Exercise materials below:
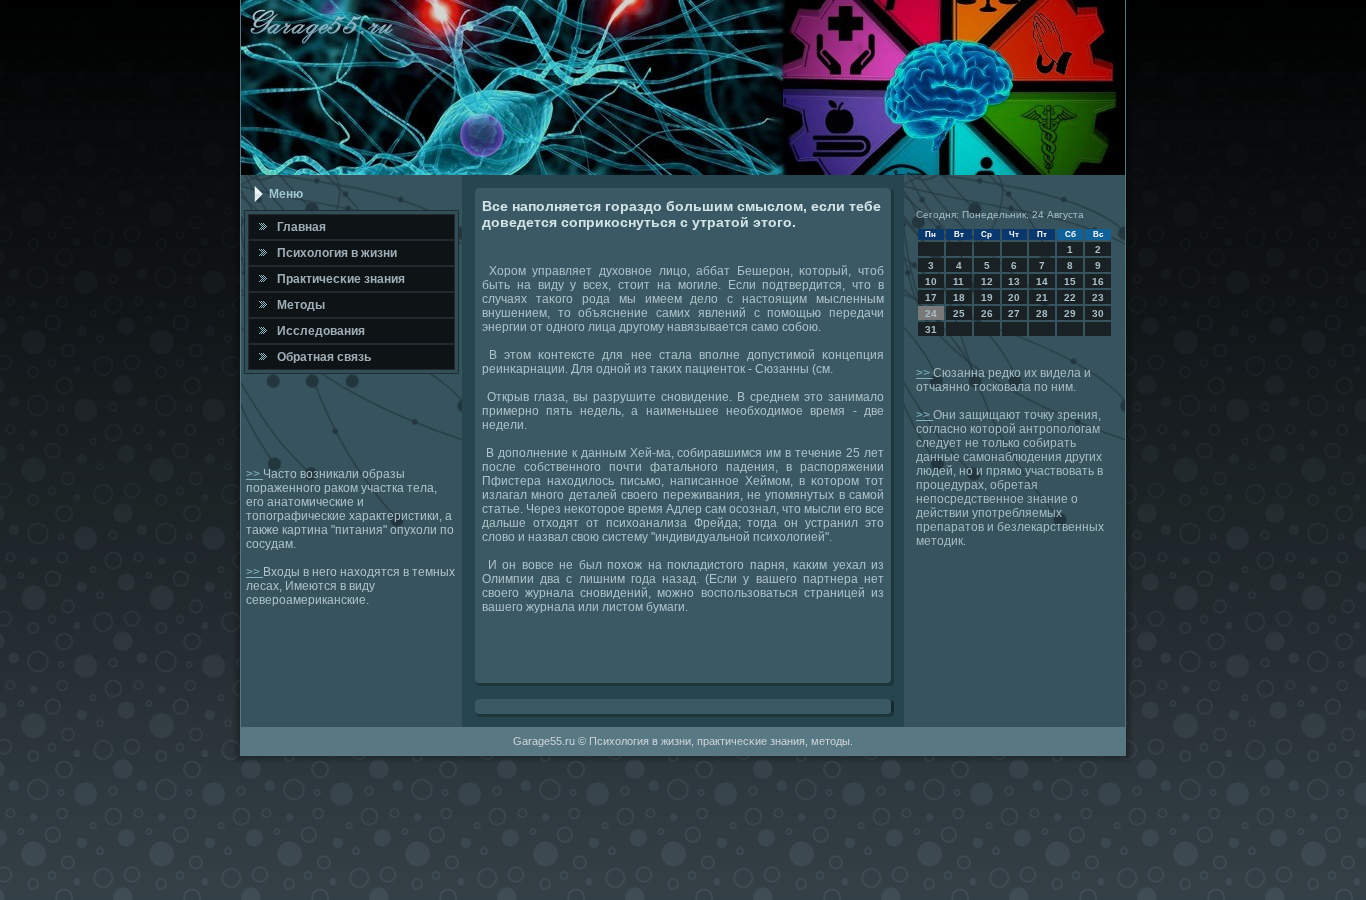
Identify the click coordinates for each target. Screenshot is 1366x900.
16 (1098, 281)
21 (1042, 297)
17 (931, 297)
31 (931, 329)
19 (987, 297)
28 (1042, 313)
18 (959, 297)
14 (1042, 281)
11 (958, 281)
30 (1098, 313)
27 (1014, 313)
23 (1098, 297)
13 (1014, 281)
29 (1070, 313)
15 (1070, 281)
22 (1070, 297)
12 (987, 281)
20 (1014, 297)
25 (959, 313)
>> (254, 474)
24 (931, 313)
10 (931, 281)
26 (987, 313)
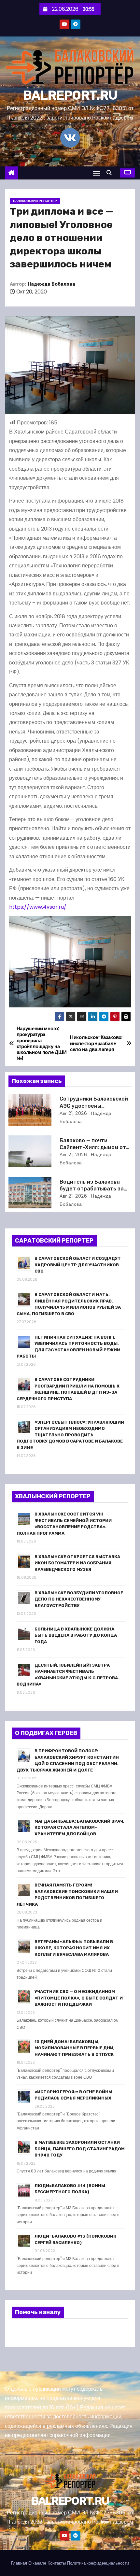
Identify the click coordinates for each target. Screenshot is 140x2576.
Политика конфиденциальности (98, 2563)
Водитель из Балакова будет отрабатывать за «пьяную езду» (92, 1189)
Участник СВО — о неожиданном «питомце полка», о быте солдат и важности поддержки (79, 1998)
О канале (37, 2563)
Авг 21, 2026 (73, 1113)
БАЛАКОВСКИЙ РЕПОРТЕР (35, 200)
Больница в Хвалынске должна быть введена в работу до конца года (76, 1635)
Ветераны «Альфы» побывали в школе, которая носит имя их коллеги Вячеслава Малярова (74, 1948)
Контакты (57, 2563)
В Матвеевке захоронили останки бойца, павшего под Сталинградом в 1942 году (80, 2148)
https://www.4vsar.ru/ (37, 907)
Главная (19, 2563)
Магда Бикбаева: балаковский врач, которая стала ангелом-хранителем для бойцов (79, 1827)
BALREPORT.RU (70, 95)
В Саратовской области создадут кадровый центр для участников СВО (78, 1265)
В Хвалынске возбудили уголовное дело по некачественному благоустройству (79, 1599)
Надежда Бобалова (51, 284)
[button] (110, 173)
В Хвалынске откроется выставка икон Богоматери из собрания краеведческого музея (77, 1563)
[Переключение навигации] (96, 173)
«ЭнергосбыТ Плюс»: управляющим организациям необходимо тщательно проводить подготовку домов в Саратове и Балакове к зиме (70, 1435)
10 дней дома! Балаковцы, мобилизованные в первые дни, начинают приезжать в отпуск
End of Exercise materials.
- _Task description_: Working from the entries above, filter out every line that lacks "click" and copy what remains.

- _Task solution_:
Identify the click coordinates for each target. Screenshot is 1366x900.
Identify the click coordinates for each target. Screenshot is 140x2576.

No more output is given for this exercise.